§ Consigne A
Dans les enregistrements, recopiez à l'identique le passage qui va de la ligne contenant « The width and » jusqu'à la ligne contenant « chad-passport-icon is located », ces deux lignes comprises.

§ Bloc de texte
^^^^
Un film qui traite des conflits de voisinage, entre rire et drame...  

Tout commence par un son. Intrusif, entêté, irritant, le bruit finit par réveiller Leonardo Kachanovsky (interprété par Rafael Spregelburg), un designer à la mode et sa femme. La sérénité de cette famille aisée vivant dans un appartement conçu par Le Corbusier exhale son dernier soupir parmi les martèlements qui perdurent. Le protagoniste découvre alors l’origine de son réveil brutal… A quinze mètres de sa cuisine, Victor Chubello (interprété par Daniel Aaroz), L’Homme d’à côté (El Hombre de al lado) du titre, est en train de percer une fenêtre, mû par une revendication somme toute légitime : faire entrer quelques rayons de soleil dans l’obscurité asphyxiante de son propre appartement. S’ensuit l’inévitable conflit entre voisins, fil rouge du film de Gaston Duprat et Mariano Cohn. A première vue, ce dernier a donc la banalité d’un fait divers, réitérant l’enfer ordinaire du voisinage, mille fois traité par les émissions de télévision.

A première vue seulement, car Gaston Duprat et Mariano Cohn parviennent à échapper à tous les lieux communs et platitudes convenues du fait divers. L’Homme d’à côté interroge notamment les frontières entre vie privée et vie publique. A cet égard, la position de Kachanovsky est paradoxale. En effet, le célèbre designer n’hésite pas à se mettre en scène sur le site qui promeut ses créations, il joue de son image, accueille des équipes de télévisions dans son appartement, exportant ainsi l’espace privé vers l’espace public ; en revanche, il s’obstine dans une opposition stérile – malgré ses promesses pacifiques, son voisin n’a pas la moindre attention d’arrêter ses travaux – à la décision de Victor Chubello d’aménager une percée pour le regard, laquelle ferait ainsi entrer l’extérieur à l’intérieur de l’espace privé. Les deux réalisateurs mettent ainsi en lumière le statut équivoque du regard dans notre société qui, en même temps qu’elle exige la transparence et entraîne les mises en scène de soi (par le biais de l’Internet, notamment) ne s’est jamais aussi farouchement cramponnée dans sa défense paradoxale de la sphère privée.
^^^^
§ Données présentées
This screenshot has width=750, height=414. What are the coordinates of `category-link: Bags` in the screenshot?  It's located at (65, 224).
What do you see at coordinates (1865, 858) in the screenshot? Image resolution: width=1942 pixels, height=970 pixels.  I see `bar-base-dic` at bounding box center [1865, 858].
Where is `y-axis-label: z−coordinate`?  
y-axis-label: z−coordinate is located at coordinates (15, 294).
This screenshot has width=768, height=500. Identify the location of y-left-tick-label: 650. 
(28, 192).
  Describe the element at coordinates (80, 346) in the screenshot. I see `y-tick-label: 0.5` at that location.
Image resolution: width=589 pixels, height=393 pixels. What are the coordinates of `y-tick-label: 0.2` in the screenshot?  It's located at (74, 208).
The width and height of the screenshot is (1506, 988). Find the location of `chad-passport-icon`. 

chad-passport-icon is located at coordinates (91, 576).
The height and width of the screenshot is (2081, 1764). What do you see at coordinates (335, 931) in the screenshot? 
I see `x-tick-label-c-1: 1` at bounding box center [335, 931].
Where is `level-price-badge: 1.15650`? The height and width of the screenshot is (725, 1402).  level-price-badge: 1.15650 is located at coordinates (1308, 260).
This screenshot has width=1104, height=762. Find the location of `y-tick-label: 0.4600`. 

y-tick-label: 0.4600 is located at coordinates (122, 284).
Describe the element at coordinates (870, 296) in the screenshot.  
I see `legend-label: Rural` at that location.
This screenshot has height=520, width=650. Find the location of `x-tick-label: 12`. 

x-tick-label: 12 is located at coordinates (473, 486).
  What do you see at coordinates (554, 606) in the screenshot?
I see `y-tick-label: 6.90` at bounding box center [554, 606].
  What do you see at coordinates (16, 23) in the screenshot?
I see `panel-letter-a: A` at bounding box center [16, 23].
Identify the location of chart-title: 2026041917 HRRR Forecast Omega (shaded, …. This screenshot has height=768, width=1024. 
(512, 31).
^^^^
§ Consigne B
Résumez en deux phrases le texte consacré au film L'Homme d'à côté.

§ Réponse A
The width and height of the screenshot is (1506, 988). Find the location of `chad-passport-icon`. 

chad-passport-icon is located at coordinates (91, 576).

§ Réponse B
Le film de Gaston Duprat et Mariano Cohn raconte le conflit entre Leonardo Kachanovsky, un designer à la mode qui vit dans un appartement conçu par Le Corbusier, et son voisin Victor Chubello, qui perce une fenêtre pour faire entrer un peu de soleil chez lui. Loin des lieux communs du fait divers, le film interroge les frontières entre vie privée et vie publique à travers le paradoxe d'un designer qui expose son intimité tout en s'opposant à cette ouverture, et met ainsi en lumière le statut équivoque du regard dans notre société.